所谓可视化(Visualization),是指人通过视觉观察在头脑中形成客观事件的过程,这是一个人类心智处理的过程。可视化会大大提高人们对事物的观察能力,更快地形成整体概念且便于记忆与理解。可视化技术以信息处理手段用图形、图像将被感知、想象、推理、抽象了的对象属性及变化发展的形式和过程,通过形象、虚拟、仿真、现实的方式表现出来。在人类漫长的历史中,由于技术条件的限制,无法简便、快捷地用3D的方式来描述世界与对象,只能在石头、羊皮、纸张的二维平面上,用影像表达和传递对这个世界的认识和创造。纵观整个人类的文明进化史,都可以说是基于纸张平面的2D文明,直到上个世纪因为IT 技术的发展,出现了3D数字化技术,终于使人们对现实3D世界的认识重新回归到了原始的直观立体的境界。大到飞机、轮船、楼宇、汽车,小到其中的每一个小小的零件或螺丝,到处都能见到电脑制作的数字化的3D模型、动画与仿真。奇怪的是,这些IT技术发展出来的成果,却很少应用到IT自身,这就导致我们IT行业,尤其是企业IT在管理界面上的枯燥与乏味。采用3D可视化的技术手段来展示数据中心的信息,能够更契合人类的思维与感官,更容易被人所接受,因为人们往往是通过形象化的图景在思考的,而3D图景的信息量是最大的,它比同样尺寸屏幕的二维展示方式高效很多倍,既可以有效地展示信息,也可以避免人们从多个视图或屏幕上用思维整合出某种可能并不准确的心理结构,毕竟这种抽象的分析能力对信息接收者有很高的要求,因此容易让普通受众产生面对一大堆信息却不知所云的感觉。

三、数据中心的可视化

采用3D可视化技术对数据中心进行刻画,也被称为虚拟仿真(Virtual Simulation),即通过技术手段把数据中心的一切物理存在的对象进行数据建模(从楼宇到设备,从地板到网线),以3D的方式在计算机中生成出来,供用户进行查看、交互、分析。机房不再需要现实中用脚走过去参观与查看,而是随时随地的以任意一个视角进行切入,比如我想知道核心业务系统的机器分别分布在哪一些机柜之中,或者哪一些机柜空间的空间剩余还是过半的,虚拟3D机房就会直观的通过形象化图景呈现出查询结果。这只是可视化的简单应用,进而我们可以将各种监控设备的运行数据和状态信息与虚拟机房相结合,允许用户从任意时

间、任意地点、任意视角查看任意对象的任意信息。

可视化技术将多种管理系统的复杂信息融汇在虚拟仿真环境之中,以符合人类直觉的方式自然呈现,从而大大提升了信息交互的效率,降低了信息损耗和时间损耗,确保信息传递的准确性和及时性,降低了信息查询和浏览的难度,使运维管理人员能够大幅提升操控效率,加快响应速度,缩短处理时间。运维管理人员可以更从容更精准地审视数据中心的全局图景,清晰掌握各类设备的位置和资产信息,也为有效管理数据中心打下更坚实的基础。

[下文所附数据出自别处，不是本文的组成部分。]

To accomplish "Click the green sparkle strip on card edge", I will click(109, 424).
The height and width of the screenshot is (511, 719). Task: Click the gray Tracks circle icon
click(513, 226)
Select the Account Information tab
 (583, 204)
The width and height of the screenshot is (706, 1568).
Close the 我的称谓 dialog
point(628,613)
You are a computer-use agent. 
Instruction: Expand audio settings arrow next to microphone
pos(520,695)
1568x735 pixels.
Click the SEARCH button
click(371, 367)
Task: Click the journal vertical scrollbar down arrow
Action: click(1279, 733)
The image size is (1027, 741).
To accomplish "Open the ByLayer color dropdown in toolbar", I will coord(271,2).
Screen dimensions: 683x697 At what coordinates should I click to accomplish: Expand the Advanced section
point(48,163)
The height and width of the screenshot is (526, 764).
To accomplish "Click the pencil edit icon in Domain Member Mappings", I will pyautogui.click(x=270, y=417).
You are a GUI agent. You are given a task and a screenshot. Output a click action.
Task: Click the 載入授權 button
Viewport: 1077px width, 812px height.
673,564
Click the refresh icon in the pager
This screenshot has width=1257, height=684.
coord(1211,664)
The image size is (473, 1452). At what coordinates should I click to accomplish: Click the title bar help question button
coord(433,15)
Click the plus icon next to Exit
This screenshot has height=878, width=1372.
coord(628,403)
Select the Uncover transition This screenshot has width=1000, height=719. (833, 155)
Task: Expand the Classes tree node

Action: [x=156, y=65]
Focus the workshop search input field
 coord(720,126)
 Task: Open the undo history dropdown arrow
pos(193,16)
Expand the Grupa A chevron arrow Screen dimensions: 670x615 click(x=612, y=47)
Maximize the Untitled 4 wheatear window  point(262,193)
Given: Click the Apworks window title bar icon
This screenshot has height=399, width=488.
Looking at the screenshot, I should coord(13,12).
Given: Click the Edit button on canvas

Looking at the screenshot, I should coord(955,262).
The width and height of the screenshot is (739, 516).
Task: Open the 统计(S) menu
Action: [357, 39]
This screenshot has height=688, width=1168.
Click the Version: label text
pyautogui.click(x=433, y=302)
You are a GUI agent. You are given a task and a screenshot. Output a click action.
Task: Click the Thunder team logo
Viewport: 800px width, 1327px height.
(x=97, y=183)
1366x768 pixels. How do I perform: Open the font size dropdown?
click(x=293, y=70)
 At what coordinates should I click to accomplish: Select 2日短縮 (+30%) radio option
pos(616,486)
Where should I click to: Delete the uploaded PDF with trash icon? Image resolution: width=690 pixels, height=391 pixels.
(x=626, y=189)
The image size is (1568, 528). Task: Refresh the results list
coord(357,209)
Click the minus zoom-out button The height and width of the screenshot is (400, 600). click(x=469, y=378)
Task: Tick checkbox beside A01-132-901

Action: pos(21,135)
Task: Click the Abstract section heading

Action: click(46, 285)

就具体实现而言,数据中心的可视化已经能够包括以下的内容:资产可视化:

利用可视化技术建立与实际机房完全一致的3D虚拟环境,其数据可基于资产管理数据库、CMDB、手工录入或批量导入,人们可以在3D场景中任意查询资产对象,查询的结果不再只是一个数据结果,而是辅以形象的视觉结果,对这个资产对象的任意信息也都可以利用可视化技术进行表达,比如机器的型号与规格或CPU的负载状况,

容量可视化:

可视化技术除了能将肉眼可见的对象描绘图出来,还可以将一些状态或信息以图景形式表达。比如在目前机房的电力负荷、机柜剩余空间、机房的各个区域的承重情况,甚至存储的容量情况,都可以利用可视化技术非常形象直观的表达出来,我们不再需要利用原始的数据来推理建立一个心理形象,而能够直接用感官快速理解情况。

监控可视化:

利用可视化技术将数据中心进行虚拟仿真只是基础工作的第一步,其目的是让这个虚拟环境可为我们所控制,并以此为依托来呈现数据中心的一切状况,所以与监控信息的整合就变得非常有意义,比如机房温湿度方面的状况,电力系统的运行状态,其它如网络监控工具、主机监控工具、存储监控工具或安全监控工具,均可利用可视化技术进行展示,打破目前工具林立,数据分散的局面。

演示可视化:

我们经常面临领导参观或同行考察,甚至一些故障分析会议的演示需要,我们需要让别人了解我们的数据中心的状况,但又不太方便让人到数据中心的真正走一圈,一是地点分布可能很广,二是别人也缺乏兴趣与体力去实地浏览一遍。此时利用PPT与3D场景的互动形式,可以非常直观而让人印象深刻的了解数据中心的情况。可视化技术可从跨地区级、园区级、机房级、机柜级、设备级、端口级等多种不同颗粒度的视角切入查看任意对象,并可生成流畅生动的动画,这种交互式的演示可以达到传统手段无法比拟的演示效果。

四、可视化平台的意义

采用可视化技术可以为数据中心建立一个可视化的平台,通过这个平台来表达及展示数据中心的一切,人们通过物理设备可以知道当前的监控状态,通过一条监控数据也可以了解物理设备情况。在3D场景中,对管理对象的观察可以从任何视角或路线切入,这意味着物理的规律不能制约用户,您可以站在天花板观看线路,也可以切入地板查看布线,任何墙壁与设备都不能阻止您的穿行。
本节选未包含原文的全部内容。